A mio parere, il secondo racconto – anche se mi ricorda un po’ Primo Levi – è meglio del primo. Se devo essere sincero, però, mi aspettavo di più da Dahl: non so se la colpa è della traduzione che si direbbe formalmente corretta ma un po’ piatta, oppure è perché sono stato abituato troppo bene dalla prosa degli altri suoi racconti che ho letto.
Ma Esselunga l’hanno venduta o no?
Stamattina, mentre uno strano duo stava prendendo il tram con il solito ritardo (ma anche il duo era in ritardo, quindi tutto tornava) mi è capitato di vedere un trafiletto su Metro, che affermava “Chiude il primo supermarket d’Italia”. Il testo spiegava che l’Esselunga di via Regina Giovanna a Milano, nato nel 1957, è il primo del suo genere nella nostra nazione: ieri è stato venduto a un gruppo straniero (presumo Rewe), lo stesso che gestisce Standa e Pennymarket. Bla, bla, bla.
Nei fumi del sonno, sapendo che Bernardo Caprotti dopo che aveva estromesso i figli perché incapaci stava cercando di vendere l’azienda, mi ero convinto che appunto fosse stata ceduta tutta Esselunga: ma un controllo in rete che non mi ha fatto trovare nulla mi fa ora immaginare che ad essere ceduto è semplicemente il supermercato di via Regina Giovanna, il che non sarebbe così strano: ad esempio dieci anni fa il punto vendita di via Chiesa Rossa fu ceduto a Lidl. Il guaio è che adesso resterò per un bel po’ col dubbio…
figurine
Quando facevo le elementari (trentacinque anni fa, insomma…) tra i miei fumosi ricordi c’era quello del pusher che fuori dalla scuola, guardato a vista dai bidelli, ti regalava l’album delle figurine e il primo pacchetto. A quei tempi le “figu” erano solo e unicamente quelle dei calciatori made in Panini, forse non è inutile dirlo. Ho anche qualche flash sul pacchetto di figurine comprato la domenica (20 lire la busta?) ma nulla sull’avere effettivamente mai completato un album: l’idea era quella che le figurine servivano per giocarci (lanciarle più vicino possibile al muro, oppure dare una manata a un mucchietto lasciato per terra e prendersi quelle che venivano rovesciate) o al limite per la litania del “celo celo manca” ultimamente riciclata dal Gianni Morandi.

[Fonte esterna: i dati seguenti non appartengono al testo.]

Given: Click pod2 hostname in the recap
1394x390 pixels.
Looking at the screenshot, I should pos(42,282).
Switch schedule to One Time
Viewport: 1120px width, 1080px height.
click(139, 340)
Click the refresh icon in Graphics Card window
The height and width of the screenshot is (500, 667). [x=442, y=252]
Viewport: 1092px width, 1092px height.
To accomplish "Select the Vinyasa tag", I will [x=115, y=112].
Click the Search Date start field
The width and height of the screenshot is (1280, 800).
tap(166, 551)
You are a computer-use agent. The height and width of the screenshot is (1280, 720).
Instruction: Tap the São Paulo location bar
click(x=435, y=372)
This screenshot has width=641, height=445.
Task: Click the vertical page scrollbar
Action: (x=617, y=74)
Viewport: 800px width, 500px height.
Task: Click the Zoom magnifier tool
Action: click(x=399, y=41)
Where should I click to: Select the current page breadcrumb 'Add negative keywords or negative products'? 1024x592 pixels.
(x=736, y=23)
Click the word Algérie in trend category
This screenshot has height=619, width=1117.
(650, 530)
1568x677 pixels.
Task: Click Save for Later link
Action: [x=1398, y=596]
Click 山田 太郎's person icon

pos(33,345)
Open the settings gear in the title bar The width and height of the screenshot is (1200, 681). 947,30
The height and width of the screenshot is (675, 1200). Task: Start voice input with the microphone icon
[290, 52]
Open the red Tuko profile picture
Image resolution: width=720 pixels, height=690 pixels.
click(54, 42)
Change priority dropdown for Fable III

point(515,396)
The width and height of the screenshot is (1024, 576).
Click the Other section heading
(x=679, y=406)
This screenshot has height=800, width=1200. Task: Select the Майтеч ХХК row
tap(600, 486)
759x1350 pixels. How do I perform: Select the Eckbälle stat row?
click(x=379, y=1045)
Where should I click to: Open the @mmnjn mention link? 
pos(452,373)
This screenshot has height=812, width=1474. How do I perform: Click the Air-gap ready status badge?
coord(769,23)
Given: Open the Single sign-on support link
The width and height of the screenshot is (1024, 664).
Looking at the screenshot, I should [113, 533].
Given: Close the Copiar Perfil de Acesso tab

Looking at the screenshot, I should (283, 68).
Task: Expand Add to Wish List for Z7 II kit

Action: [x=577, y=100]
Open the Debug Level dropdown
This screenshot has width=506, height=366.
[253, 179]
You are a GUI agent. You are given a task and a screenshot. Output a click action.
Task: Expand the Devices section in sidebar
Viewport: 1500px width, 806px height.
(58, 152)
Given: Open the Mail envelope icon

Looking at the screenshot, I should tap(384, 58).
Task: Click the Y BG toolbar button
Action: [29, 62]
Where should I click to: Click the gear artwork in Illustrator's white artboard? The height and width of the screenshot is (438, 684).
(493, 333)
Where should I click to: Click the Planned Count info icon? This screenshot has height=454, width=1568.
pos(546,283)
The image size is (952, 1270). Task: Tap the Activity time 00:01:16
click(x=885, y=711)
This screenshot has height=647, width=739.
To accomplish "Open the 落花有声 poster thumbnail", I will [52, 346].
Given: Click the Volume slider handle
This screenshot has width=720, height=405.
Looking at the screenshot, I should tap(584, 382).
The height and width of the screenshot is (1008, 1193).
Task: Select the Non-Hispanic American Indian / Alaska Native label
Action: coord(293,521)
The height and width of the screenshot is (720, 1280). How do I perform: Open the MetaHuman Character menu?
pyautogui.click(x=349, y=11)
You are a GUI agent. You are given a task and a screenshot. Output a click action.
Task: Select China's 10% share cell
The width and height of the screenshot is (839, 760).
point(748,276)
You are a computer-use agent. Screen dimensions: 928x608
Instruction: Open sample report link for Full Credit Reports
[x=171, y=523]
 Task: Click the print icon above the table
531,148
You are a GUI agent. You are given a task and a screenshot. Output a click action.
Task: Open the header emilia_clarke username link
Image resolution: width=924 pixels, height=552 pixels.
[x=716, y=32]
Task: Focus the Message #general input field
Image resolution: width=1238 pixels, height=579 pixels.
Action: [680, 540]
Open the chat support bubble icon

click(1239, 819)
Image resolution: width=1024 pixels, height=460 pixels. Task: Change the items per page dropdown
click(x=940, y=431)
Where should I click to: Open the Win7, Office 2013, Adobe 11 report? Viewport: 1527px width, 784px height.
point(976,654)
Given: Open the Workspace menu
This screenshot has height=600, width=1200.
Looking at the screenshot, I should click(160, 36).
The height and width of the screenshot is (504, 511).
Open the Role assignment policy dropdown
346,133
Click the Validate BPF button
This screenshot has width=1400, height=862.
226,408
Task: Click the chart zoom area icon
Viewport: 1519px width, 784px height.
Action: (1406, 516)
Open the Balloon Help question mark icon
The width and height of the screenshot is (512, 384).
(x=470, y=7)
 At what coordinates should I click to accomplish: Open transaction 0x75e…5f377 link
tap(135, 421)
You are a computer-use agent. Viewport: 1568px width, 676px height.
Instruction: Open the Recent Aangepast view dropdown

Ma si sa che i tempi cambiano: l’album delle figu me lo sono trovato oggi sulle scale della metro insieme alla free press, e con dentro le prime sei figurine per iniziare l’opera. L’unica cosa che non è cambiata è che l’editore continua ad essere Panini. Per il resto, a parte che puoi ordinare le figurine che ti mancano via internet, mi pare che lo spazio bianco ai margini della figurina si sia ridotto – la figurina stessa mi pare più piccola, ma quello può essere un effetto del mio essere cresciuto.
Ma resta l’ultima domanda, e a quella non so proprio come rispondere. Ma le figurine non dovrebbero essere appannaggio dei bambini? E allora, perché mai le danno agli adulti?